La réalisation du film, très expérimentale et originale, participe à son atmosphère fantastique. Par exemple, lors de la longue exploration de la maison hantée par Marcus, Argento utilise un découpage très rapide, hachée, ayant souvent recours à l'elipse, qui imprime à cette séquence une sensation de frénésie impressionnante : combinée avec des éclairages audacieux (annonçant Suspiria) et avec l'architecture singulière du bâtiment, cela donne une évidente tonalité cauchemardesque à ce passage. L'emploi singulier de couleurs saturées et irréelles tout au long du film ajoute encore beaucoup à son ambiance fantastique (comme dans certaines œuvres de Mario Bava : Six femmes pour l'assassin ou Lisa et le diable (1974)...). Enfin Argento s'inspire aussi de peintres célèbres (Edward Hooper et De Chirico par exemple) pour créer l'atmosphère singulère de la ville où sont commis les meurtres.

C'est pendant les meurtres qu'Argento déploie une virtuosité technique et un sens de l'innovation très impressionnants. Il utilise des mouvements de caméra nerveux et étranges, qui bondissent parfois littéralement à travers les l'espace (la tentative de meurtre sur Marcus...). Par moment, ces travellings virevoltants nous mettent littéralement à la place du tueur, à travers le procédé de la caméra subjective. Dans certains plans particulièrement bizarres, la caméra se déplace comme si elle était à la place d'une présence menaçante que les protagonistes du film ne voient jamais, et qui n'intervient pas dans l'histoire (on retrouvera ce procédé singulier dans Inferno) !

Enfin, la violence des meurtres est encore rendue par l'emploi abondant de gros plans restituant méticuleusement la brutalité de l'assassin et les souffrances des victimes.
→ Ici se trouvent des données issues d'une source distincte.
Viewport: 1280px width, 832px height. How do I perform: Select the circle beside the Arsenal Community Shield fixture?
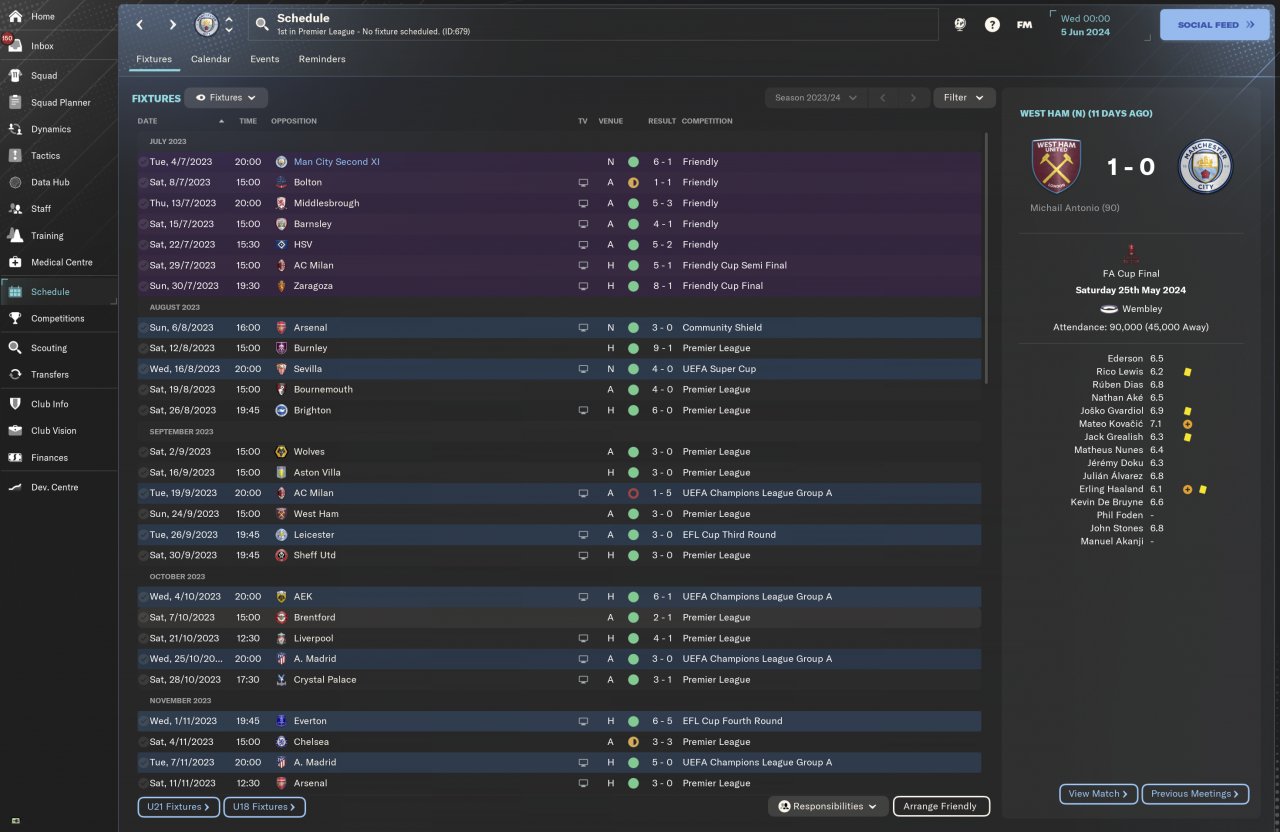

Argento ne rate jamais une occasion de filmer en très gros plan une lame qui s'enfonce dans la chair humaine ou un choc violent : le réalisme maniaque avec lequel sont évoquées ces scènes font de Les frissons de l'angoisse une date incontournable du cinéma gore. Les gros plans réalisés avec une "Snorkel" (caméra miniature proche des sondes endocopiques) vont aussi servir à filmer de très près des petits objets (jouets, cellule de tourne-disque...), ce qui leur confère une présence monumentale et très étrange.
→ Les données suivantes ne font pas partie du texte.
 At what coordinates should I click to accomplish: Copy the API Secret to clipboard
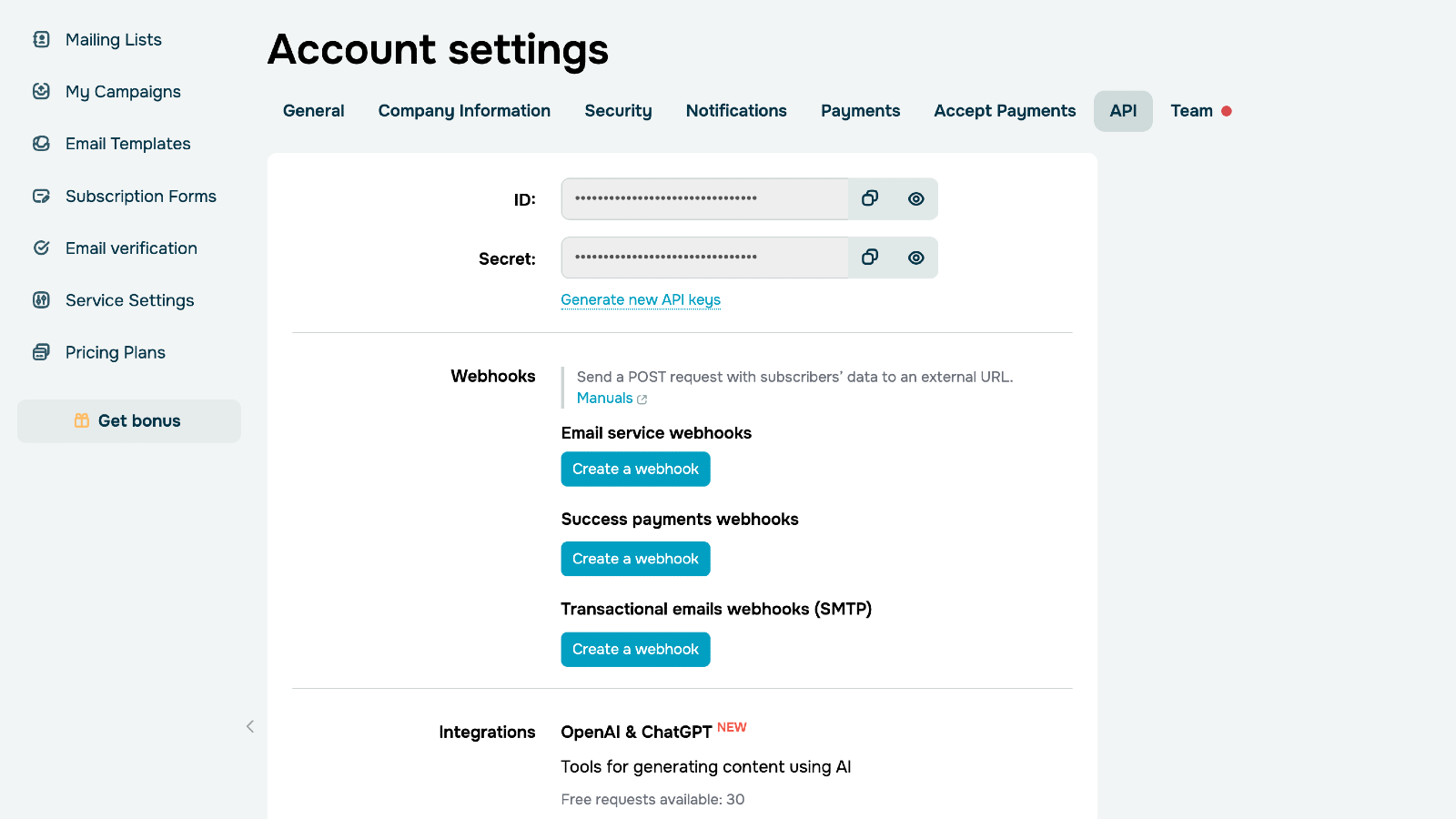(x=870, y=258)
Ce film est donc un tournant très important dans la carrière de Dario Argento.Il annonce la transition de son oeuvre vers un fantastique plus pur d'une part ; et il inaugure les innovations narratives et techniques très audacieuses de ces œuvres suivantes d'autre part. Pourtant, on peut tout de même lui reprocher de se traîner un peu trop dans sa première heure. Les frissons de l'angoisse reste néanmoins une des plus belles réussites de son auteur.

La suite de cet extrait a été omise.